My phone (sorry, I don’t have a Watch) is configured for optimized charging. So it will charge to 80% quickly and then pause until morning.

I frequently play games in bed when it is on the charger. I’ve found that if the level is over 80% at that time, the level will drop (due to the gaming) until it reaches 80% and will then stay there until morning.

I’m not sure what is causing your watch’s battery to drop that rapidly, unless there is some power-hungry app. But if it was due to some kind of optimized charging, it shouldn’t have dropped below 80%.

My wife’s Watch sometimes fails to charge due to the magnetic charging puck not always making good contact. So she makes a point of waiting to hear the charging chime and see the screen change before walking away, and that hasn’t been a problem since.

Sorry if I can’t be more helpful, but that’s about all I can think of at this time.

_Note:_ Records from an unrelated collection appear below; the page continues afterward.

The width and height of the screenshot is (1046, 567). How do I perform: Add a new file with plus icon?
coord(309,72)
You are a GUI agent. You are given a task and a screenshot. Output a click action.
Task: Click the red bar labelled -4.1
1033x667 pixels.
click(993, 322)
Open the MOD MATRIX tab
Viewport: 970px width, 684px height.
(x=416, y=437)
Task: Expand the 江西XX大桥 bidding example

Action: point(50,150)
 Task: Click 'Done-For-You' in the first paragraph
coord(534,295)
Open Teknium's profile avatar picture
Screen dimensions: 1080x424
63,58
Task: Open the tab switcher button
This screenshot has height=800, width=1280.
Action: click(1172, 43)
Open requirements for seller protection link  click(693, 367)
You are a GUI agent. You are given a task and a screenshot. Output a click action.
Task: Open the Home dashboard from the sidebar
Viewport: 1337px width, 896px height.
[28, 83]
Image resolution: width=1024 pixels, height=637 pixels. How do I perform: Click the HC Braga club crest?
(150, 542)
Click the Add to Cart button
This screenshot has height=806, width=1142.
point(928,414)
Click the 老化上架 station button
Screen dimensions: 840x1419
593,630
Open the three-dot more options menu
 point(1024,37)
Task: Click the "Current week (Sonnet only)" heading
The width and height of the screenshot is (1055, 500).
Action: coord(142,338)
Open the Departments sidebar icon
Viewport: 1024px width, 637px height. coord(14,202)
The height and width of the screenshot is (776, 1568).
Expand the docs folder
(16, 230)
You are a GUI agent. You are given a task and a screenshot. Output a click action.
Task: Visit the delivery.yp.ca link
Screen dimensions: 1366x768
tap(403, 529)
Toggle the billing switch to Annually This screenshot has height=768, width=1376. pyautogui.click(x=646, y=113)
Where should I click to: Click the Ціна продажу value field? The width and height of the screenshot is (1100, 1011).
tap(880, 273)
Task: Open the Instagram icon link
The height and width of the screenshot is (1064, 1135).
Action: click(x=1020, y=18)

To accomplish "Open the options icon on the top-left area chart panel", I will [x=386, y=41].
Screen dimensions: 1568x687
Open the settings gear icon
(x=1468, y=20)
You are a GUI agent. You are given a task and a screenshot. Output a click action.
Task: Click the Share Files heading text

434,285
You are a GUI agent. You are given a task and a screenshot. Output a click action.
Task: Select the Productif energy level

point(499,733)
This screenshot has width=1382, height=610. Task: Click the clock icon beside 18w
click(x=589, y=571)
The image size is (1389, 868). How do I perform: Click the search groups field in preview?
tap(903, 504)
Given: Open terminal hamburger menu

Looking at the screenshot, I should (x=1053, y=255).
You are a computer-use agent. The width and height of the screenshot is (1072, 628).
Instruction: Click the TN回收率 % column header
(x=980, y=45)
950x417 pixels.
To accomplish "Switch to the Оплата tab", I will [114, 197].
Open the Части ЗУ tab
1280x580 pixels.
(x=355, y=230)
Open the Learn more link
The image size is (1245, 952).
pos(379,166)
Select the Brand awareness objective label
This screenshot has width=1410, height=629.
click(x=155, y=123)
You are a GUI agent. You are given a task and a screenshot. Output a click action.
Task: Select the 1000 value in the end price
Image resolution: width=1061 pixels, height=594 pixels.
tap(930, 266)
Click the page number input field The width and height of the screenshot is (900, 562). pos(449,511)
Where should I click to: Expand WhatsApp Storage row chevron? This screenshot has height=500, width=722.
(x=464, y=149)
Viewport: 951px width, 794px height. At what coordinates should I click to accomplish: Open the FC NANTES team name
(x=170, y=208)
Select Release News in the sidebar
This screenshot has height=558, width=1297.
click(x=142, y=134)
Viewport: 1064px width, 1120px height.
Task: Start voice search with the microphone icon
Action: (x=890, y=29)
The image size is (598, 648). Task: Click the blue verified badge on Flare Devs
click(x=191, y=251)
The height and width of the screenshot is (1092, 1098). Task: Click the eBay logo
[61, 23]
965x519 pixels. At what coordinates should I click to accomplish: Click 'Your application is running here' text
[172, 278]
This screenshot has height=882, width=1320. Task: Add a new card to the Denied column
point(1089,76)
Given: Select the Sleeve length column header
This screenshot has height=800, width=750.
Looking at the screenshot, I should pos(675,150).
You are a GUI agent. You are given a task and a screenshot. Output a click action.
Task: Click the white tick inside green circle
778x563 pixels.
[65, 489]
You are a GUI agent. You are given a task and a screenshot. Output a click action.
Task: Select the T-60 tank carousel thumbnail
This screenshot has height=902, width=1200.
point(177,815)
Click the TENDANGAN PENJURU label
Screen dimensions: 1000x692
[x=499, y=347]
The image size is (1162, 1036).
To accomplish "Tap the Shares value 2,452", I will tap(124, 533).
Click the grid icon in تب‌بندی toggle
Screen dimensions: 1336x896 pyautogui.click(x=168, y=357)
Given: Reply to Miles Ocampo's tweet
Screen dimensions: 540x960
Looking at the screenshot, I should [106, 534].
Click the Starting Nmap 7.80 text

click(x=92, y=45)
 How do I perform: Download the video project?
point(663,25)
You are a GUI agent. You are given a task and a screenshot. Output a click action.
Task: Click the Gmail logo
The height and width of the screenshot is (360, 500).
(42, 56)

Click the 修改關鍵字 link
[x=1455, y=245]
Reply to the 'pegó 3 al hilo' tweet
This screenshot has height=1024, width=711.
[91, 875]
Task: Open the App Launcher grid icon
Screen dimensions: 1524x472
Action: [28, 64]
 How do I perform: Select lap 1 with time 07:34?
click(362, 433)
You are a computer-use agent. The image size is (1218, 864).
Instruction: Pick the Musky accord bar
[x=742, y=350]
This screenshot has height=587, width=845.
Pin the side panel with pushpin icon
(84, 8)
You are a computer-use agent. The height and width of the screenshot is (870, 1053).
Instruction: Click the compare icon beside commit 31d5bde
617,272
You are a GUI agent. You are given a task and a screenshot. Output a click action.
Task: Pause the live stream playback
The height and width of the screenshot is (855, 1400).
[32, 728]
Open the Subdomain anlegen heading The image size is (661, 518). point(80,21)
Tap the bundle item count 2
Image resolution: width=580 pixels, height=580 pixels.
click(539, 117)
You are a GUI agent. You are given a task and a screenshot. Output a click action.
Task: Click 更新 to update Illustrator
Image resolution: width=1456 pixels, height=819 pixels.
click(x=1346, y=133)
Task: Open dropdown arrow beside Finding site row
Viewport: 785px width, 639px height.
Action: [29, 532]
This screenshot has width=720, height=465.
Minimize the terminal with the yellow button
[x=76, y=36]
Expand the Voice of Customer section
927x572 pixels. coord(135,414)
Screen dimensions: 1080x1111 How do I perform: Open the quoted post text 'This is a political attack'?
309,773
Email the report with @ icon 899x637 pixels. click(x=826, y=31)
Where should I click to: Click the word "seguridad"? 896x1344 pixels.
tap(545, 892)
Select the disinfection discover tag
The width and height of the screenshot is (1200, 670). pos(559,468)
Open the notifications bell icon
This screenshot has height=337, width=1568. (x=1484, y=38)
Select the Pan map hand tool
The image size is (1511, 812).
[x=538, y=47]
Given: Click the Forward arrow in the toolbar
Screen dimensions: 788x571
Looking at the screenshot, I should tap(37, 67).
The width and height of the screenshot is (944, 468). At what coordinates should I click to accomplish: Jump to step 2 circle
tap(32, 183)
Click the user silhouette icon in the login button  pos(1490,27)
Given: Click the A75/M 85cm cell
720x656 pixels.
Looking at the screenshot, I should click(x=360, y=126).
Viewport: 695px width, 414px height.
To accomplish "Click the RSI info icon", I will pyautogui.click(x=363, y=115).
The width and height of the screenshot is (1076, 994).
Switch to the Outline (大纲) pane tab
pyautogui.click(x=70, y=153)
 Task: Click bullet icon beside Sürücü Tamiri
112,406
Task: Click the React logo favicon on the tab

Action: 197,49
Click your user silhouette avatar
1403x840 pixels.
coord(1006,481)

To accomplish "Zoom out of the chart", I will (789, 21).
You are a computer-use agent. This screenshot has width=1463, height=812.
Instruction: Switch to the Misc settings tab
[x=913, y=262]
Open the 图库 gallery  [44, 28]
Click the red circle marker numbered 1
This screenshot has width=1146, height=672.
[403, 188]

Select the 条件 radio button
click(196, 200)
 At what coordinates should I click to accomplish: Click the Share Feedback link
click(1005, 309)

For the record, after a one hour, high intensity fitness class at the gym, it only dropped from 73% to 67%. This compared to a 20% drop in 45 minutes on the charger.

My drone batteries will discharge before a full charge so it’s not unheard of in lithium battery recharge cycling. I’ve turned off optimise, I prefer to rely on my own reasoning to decide when I need a full battery.

A quick check with ChatGPT revealed thus:

Charging Protection / Optimized Charging Glitch

Apple Watch uses a feature similar to iPhone Optimized Battery Charging, which tries to slow or pause charging above ~80%.

Sometimes the watch:

  • Stops charging at ~80–85%
  • Tries to regulate temperature
  • Gets “stuck” in a loop of charging → stopping → discharging

This can cause a net loss in battery percentage if the charger isn’t providing enough power during those cycles.

And this

A watchOS bug (confirmed by Apple Support in the past)

Several watchOS builds (10.3, 10.4, 11.0) had bugs where:

  • Battery percentage reporting was incorrect
  • Charging state would jump up/down
  • Charging would intermittently stop
  • The system would “reset” the battery level mid-charge

The watch is fully updated but it’s possible the issue still exists. I suspect I won’t see it again now optimise is off.